The research suggests that some economies are already applying AI to complex problems at scale, regardless of their overall resources. These early adopters are seeing tangible productivity gains, allowing workers to focus on higher-value tasks, develop new products, and accelerate innovation. Over time, OpenAI argues, these gains could translate into stronger economic growth and improved living standards.
CFOs See AI as an ROI and Change Management Challenge
Another key takeaway for Friar came from conversations with finance leaders at the WEF CFO gathering. She said the discussions reinforced how pragmatic CFOs remain about AI deployment. There is broad agreement that AI adoption is inevitable, but investment decisions hinge on measurable returns, clean data, and simplified systems.
For many organizations, the barrier is not skepticism about AI’s potential, but the difficulty of integrating it into legacy processes. Friar framed this as a change management challenge rather than a belief gap, one that requires leadership, training, and operational redesign.
OpenAI’s Growth Mirrors Its Infrastructure Bet
That focus on execution is reflected in OpenAI’s own financial trajectory. In a recent television interview, Friar said an initial public offering is a matter of timing rather than possibility.
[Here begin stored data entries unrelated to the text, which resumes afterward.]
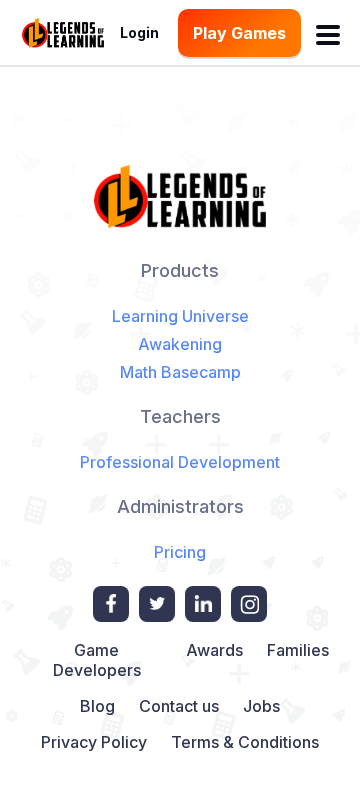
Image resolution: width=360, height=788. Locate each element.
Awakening (180, 344)
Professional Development (180, 462)
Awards (214, 650)
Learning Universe (180, 316)
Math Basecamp (180, 372)
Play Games (239, 33)
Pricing (180, 552)
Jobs (261, 706)
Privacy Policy (94, 742)
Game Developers (97, 660)
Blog (97, 706)
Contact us (179, 706)
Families (298, 650)
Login (139, 32)
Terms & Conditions (245, 742)
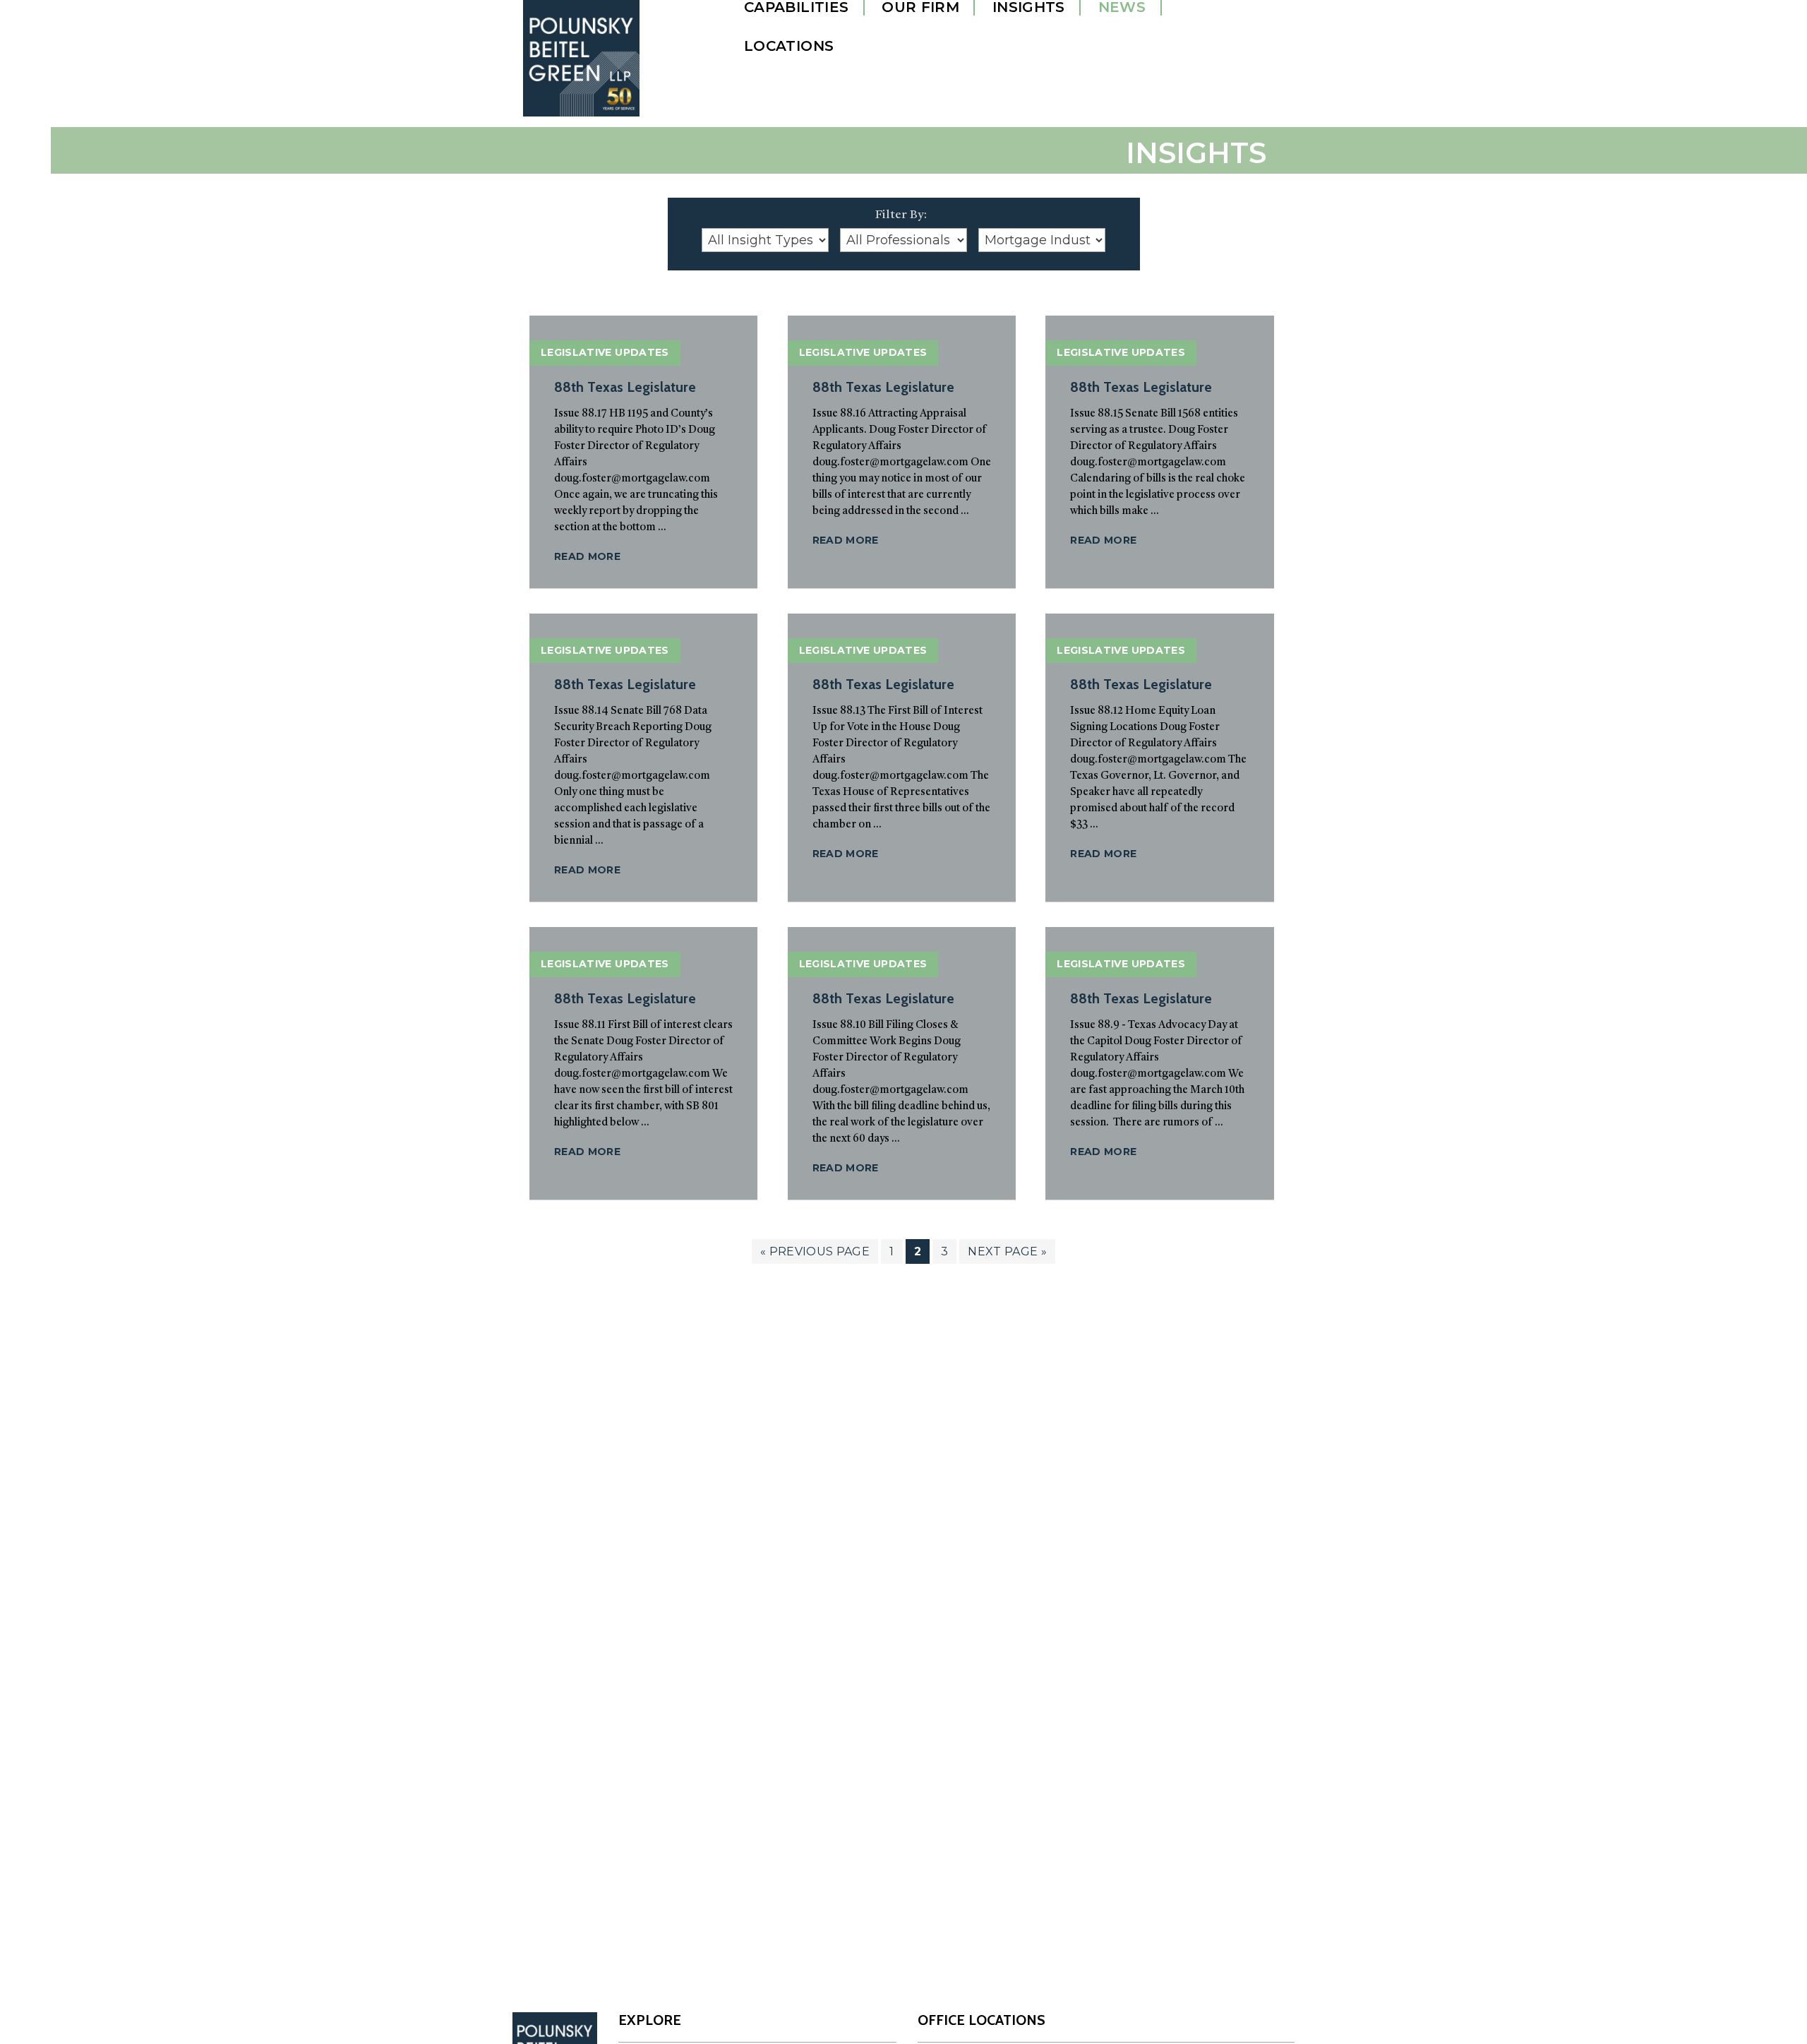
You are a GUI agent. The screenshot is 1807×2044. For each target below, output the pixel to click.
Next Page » (1007, 1254)
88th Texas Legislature (625, 386)
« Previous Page (815, 1254)
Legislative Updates (605, 352)
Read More (587, 556)
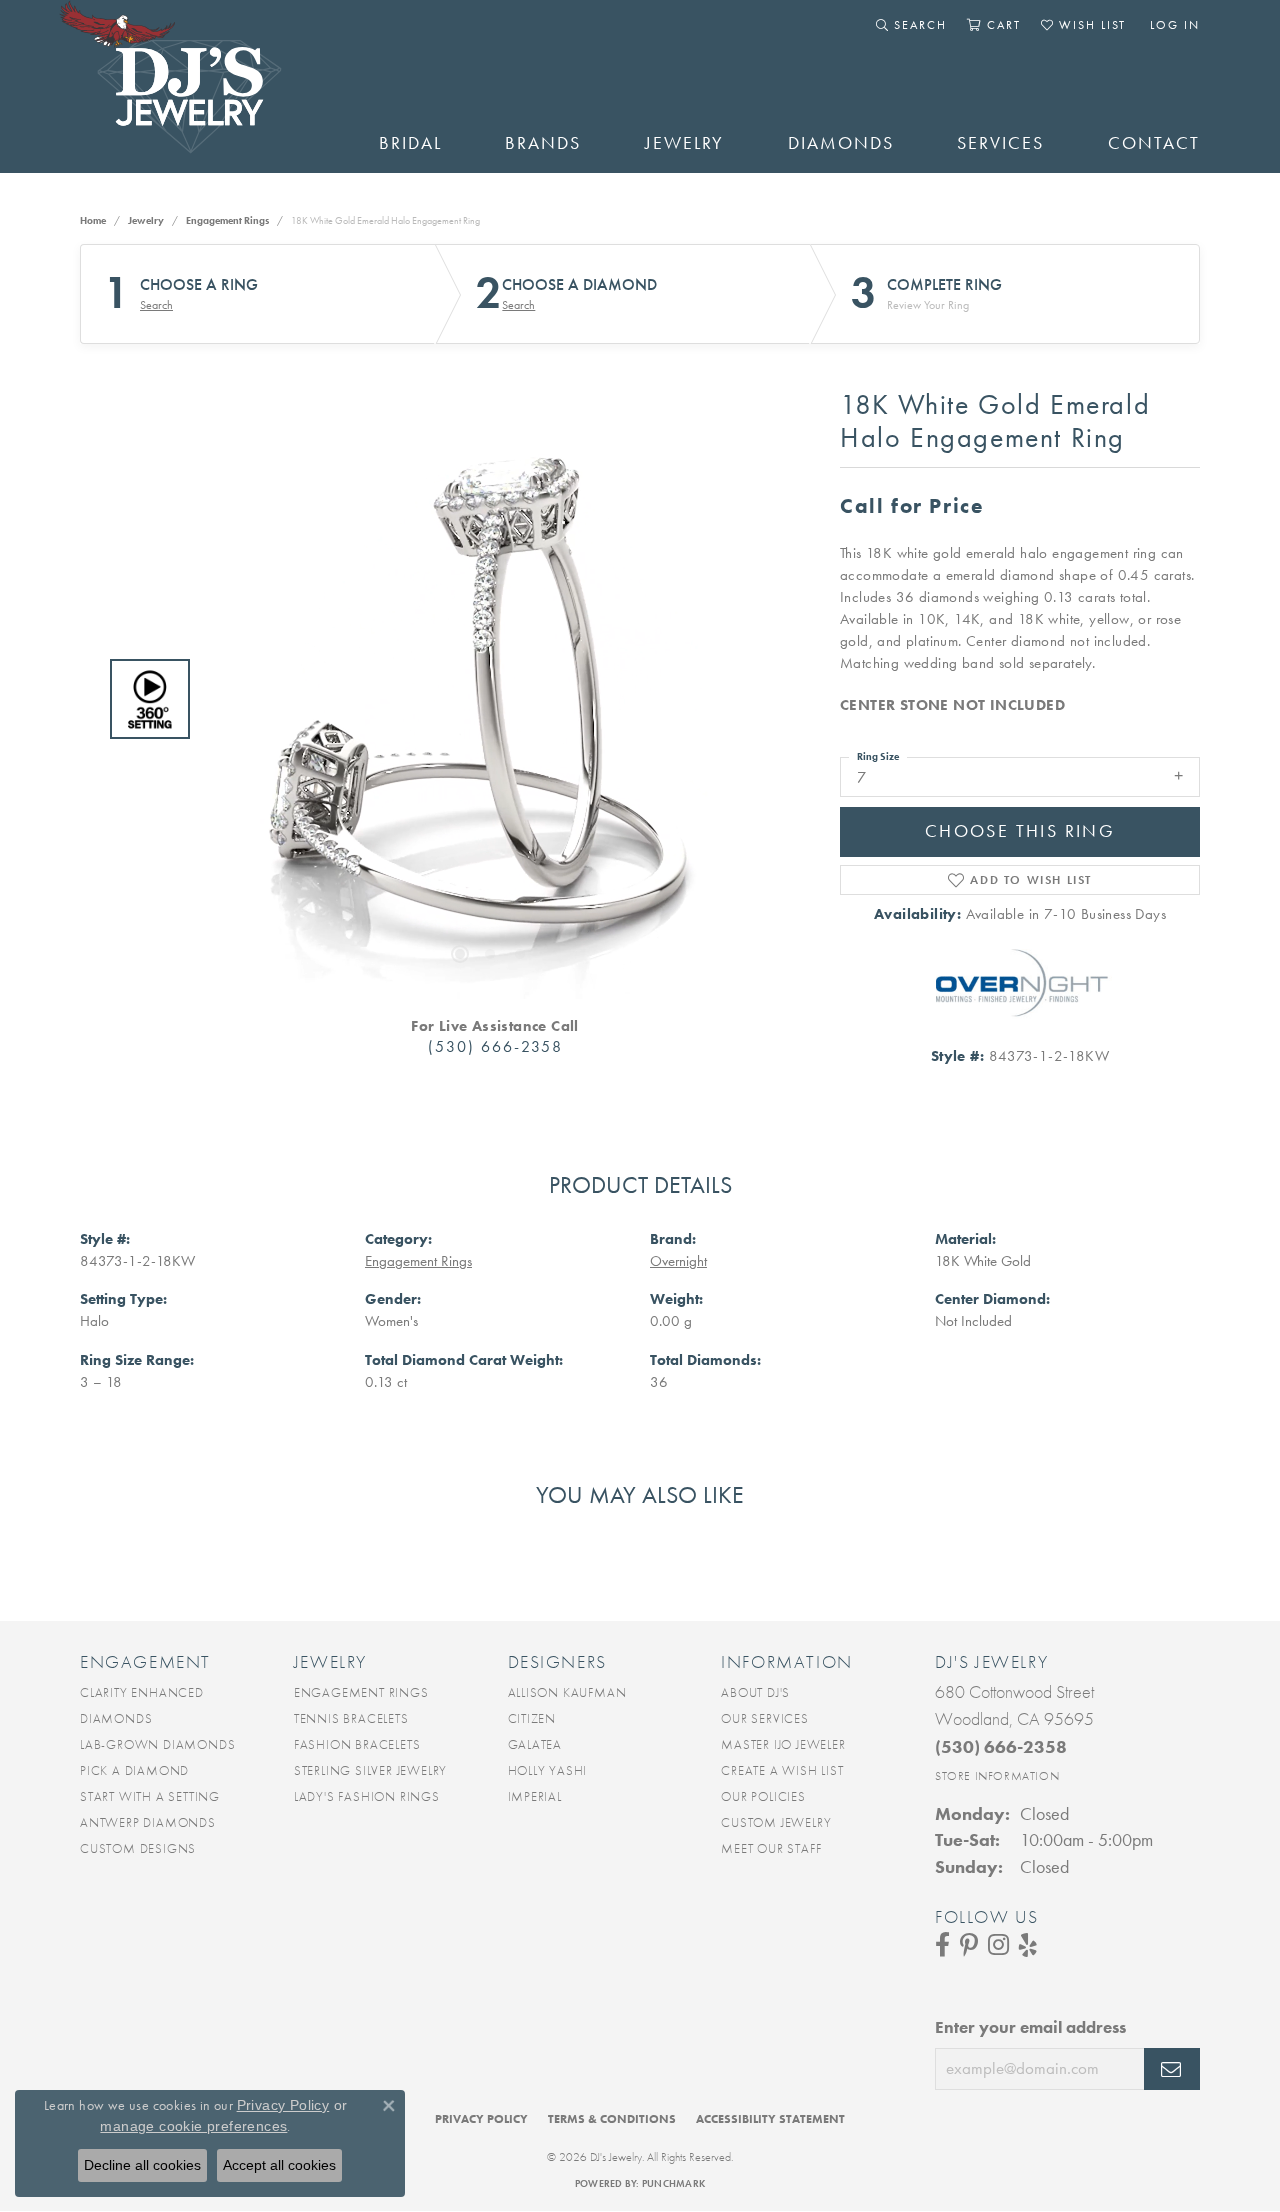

The company was valued at roughly $500 billion in its most recent completed share sale.
Revenue growth has been rapid. Annual recurring revenue reached $2 billion in 2023, climbed to $6 billion in 2024, and exceeded $20 billion in 2025, according to Friar. This expansion closely tracked OpenAI’s investment in computing capacity, which rose from 0.2 gigawatts in 2023 to approximately 1.9 gigawatts in 2025.
Beyond infrastructure, OpenAI is also expanding into consumer-facing applications, including a new health-focused experience within ChatGPT that allows users to connect wellness data while maintaining privacy safeguards.
Taken together, Friar’s message from Davos is consistent and measured. AI’s economic impact will depend less on ambition and more on disciplined execution. The organizations that treat AI as true infrastructure, rather than a peripheral experiment, are likely to define the next phase of growth.